§ **Exercise data**:

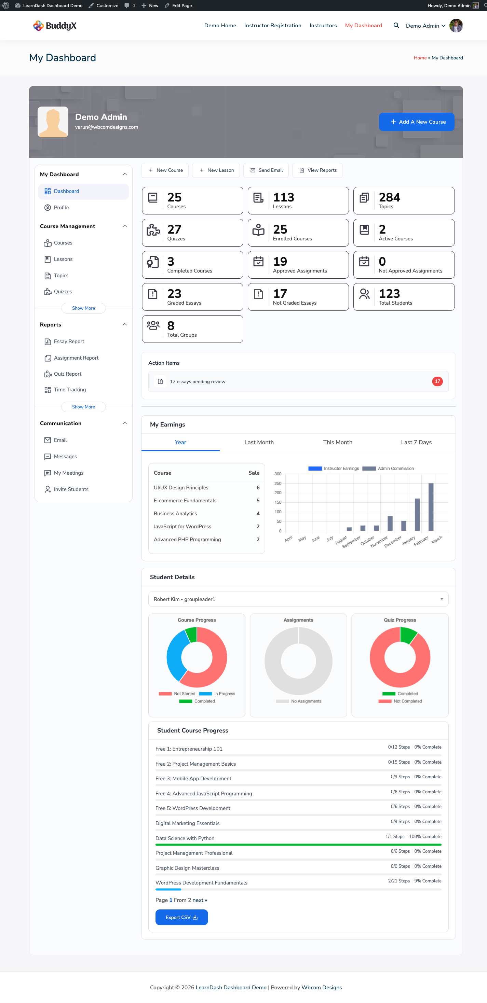Switch to the Last Month earnings tab
487x1003 pixels.
point(259,442)
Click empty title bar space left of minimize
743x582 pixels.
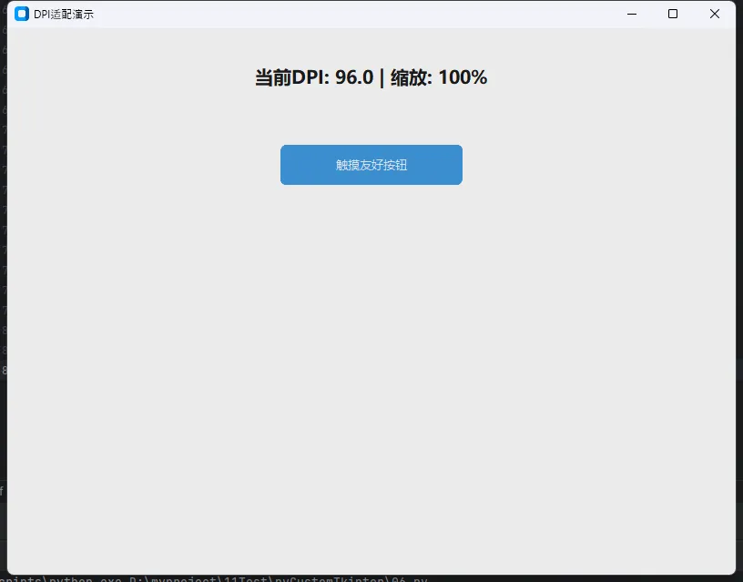(x=364, y=14)
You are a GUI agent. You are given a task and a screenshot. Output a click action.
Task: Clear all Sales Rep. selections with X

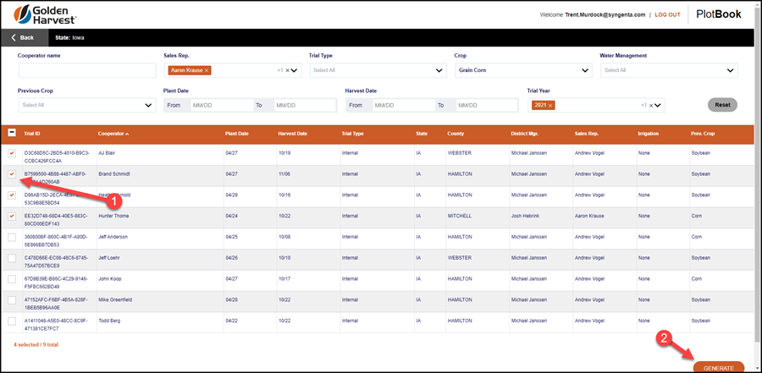pos(287,70)
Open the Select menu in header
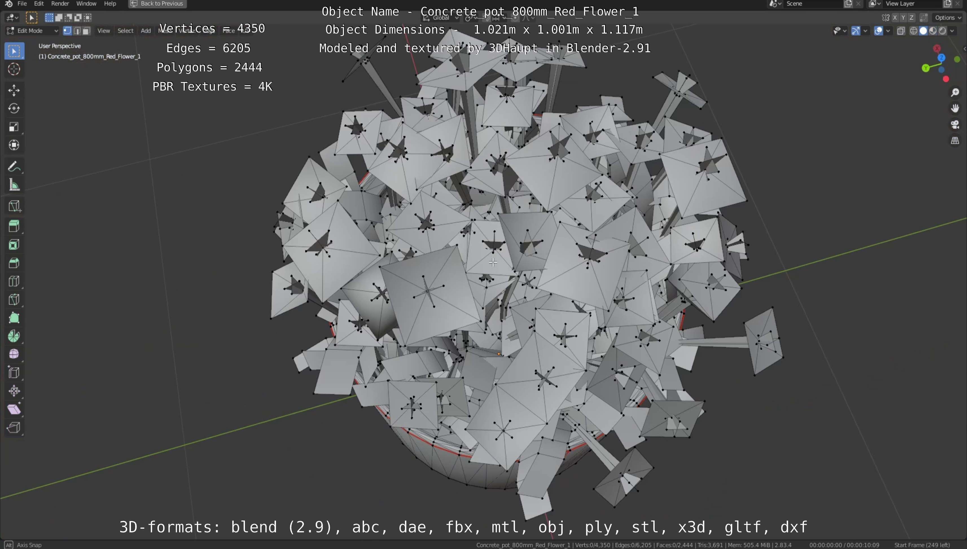The height and width of the screenshot is (549, 967). [125, 31]
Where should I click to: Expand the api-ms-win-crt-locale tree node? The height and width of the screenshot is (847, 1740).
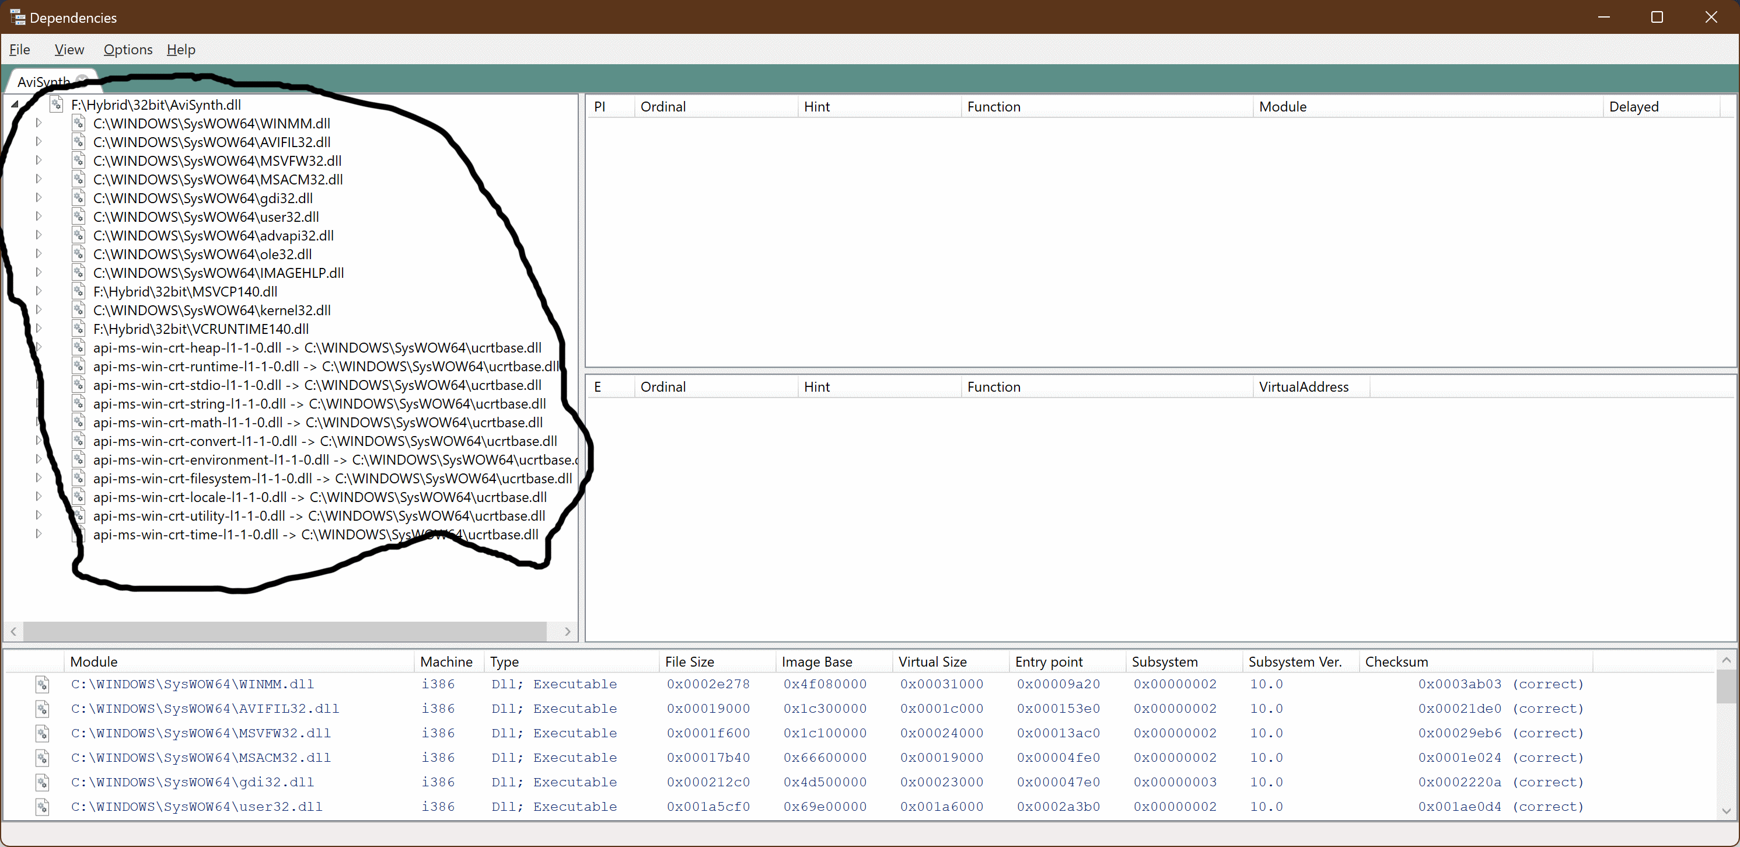[39, 497]
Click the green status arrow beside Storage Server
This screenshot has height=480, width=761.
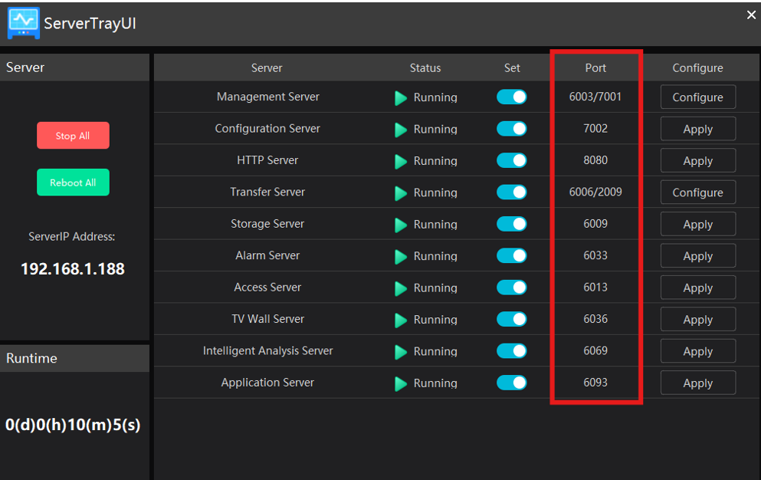tap(401, 225)
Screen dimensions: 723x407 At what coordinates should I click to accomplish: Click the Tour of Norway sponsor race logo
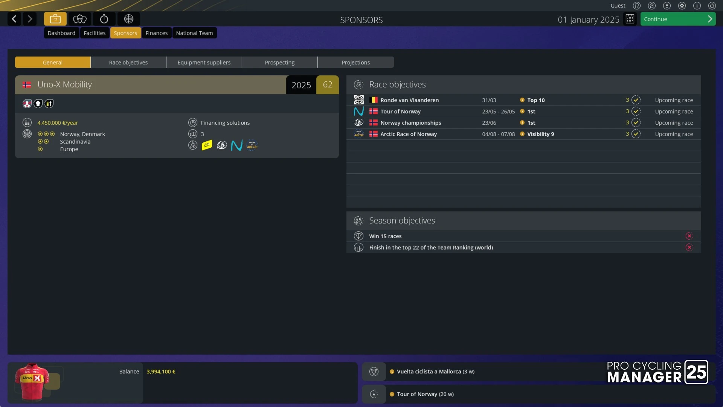coord(236,145)
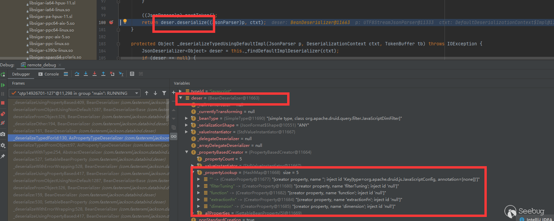Collapse the deser variable node

[181, 98]
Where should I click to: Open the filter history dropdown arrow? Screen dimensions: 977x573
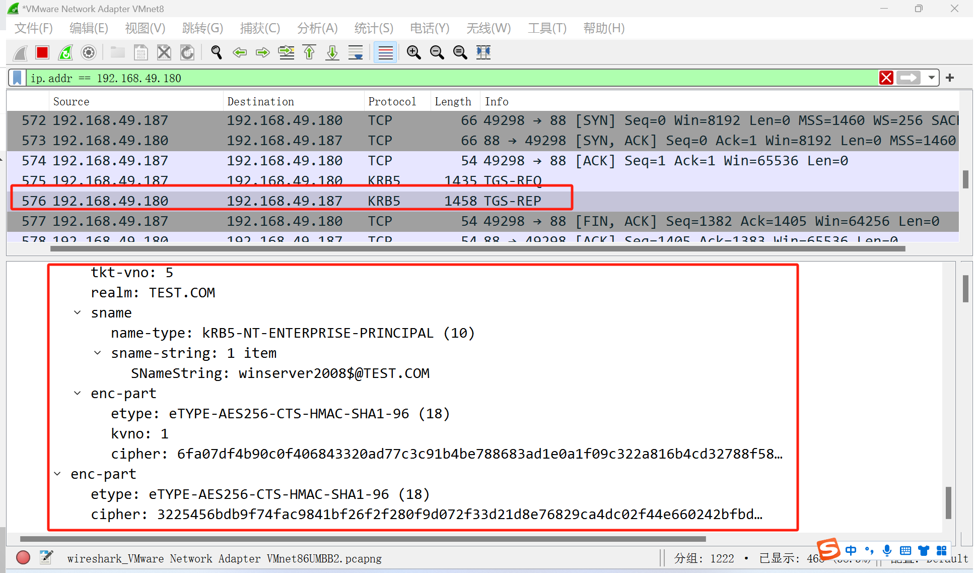pos(931,78)
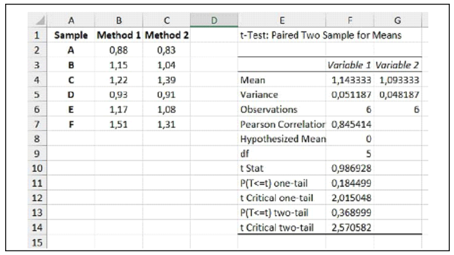Select the cell labeled Sample
This screenshot has width=454, height=255.
click(x=71, y=35)
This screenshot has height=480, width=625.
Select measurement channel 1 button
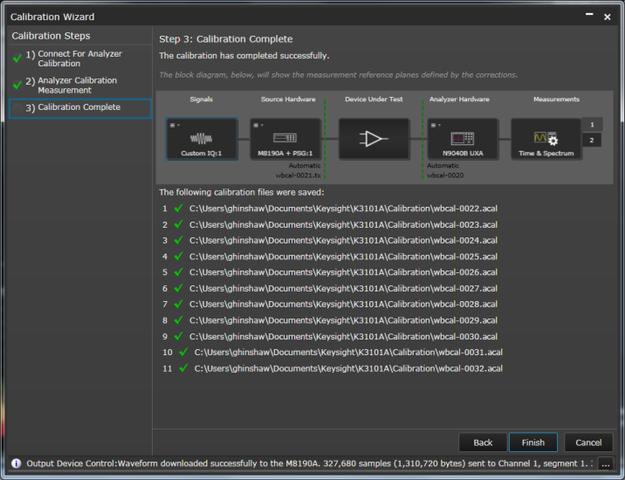[592, 125]
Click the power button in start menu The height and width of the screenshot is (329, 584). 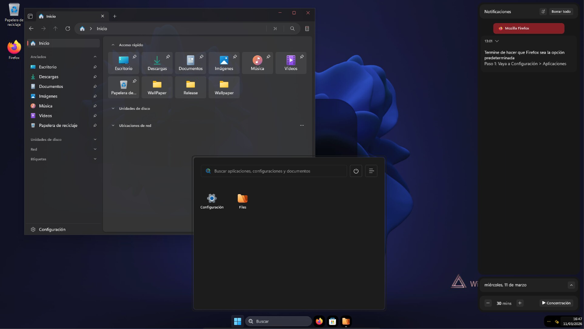click(x=356, y=171)
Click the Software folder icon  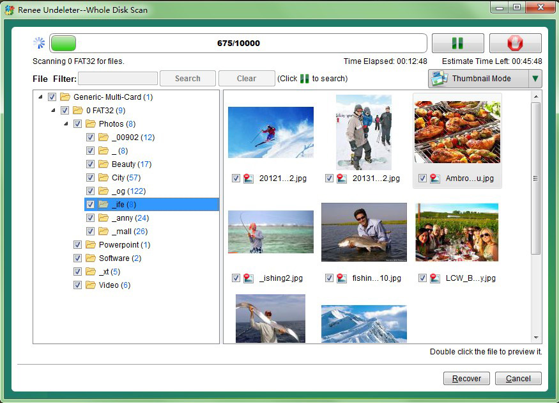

§ **Work to be completed**: Copy the records starting at the line containing "You are a GUI" and ending at the line containing "click(x=71, y=35)", putting "Where do I click" in place of "Where should I click" and leaving everything else unchanged. Omit the pictures.

§ **Answer**:
You are a GUI agent. You are given a task and a screenshot. Output a click action.
Task: Clear all Sales Rep. selections with X

pos(287,70)
Open the Select menu in header
The height and width of the screenshot is (549, 967). [125, 31]
Where do I click to: Expand the api-ms-win-crt-locale tree node? The height and width of the screenshot is (847, 1740).
[39, 497]
Click the green status arrow beside Storage Server
This screenshot has height=480, width=761.
tap(401, 225)
Screen dimensions: 723x407 At what coordinates should I click to accomplish: Click the Tour of Norway sponsor race logo
coord(236,145)
Collapse the deser variable node

[181, 98]
Where do I click to: Open the filter history dropdown arrow? Screen dimensions: 977x573
pos(931,78)
Select the cell labeled Sample
This screenshot has width=454, height=255.
click(x=71, y=35)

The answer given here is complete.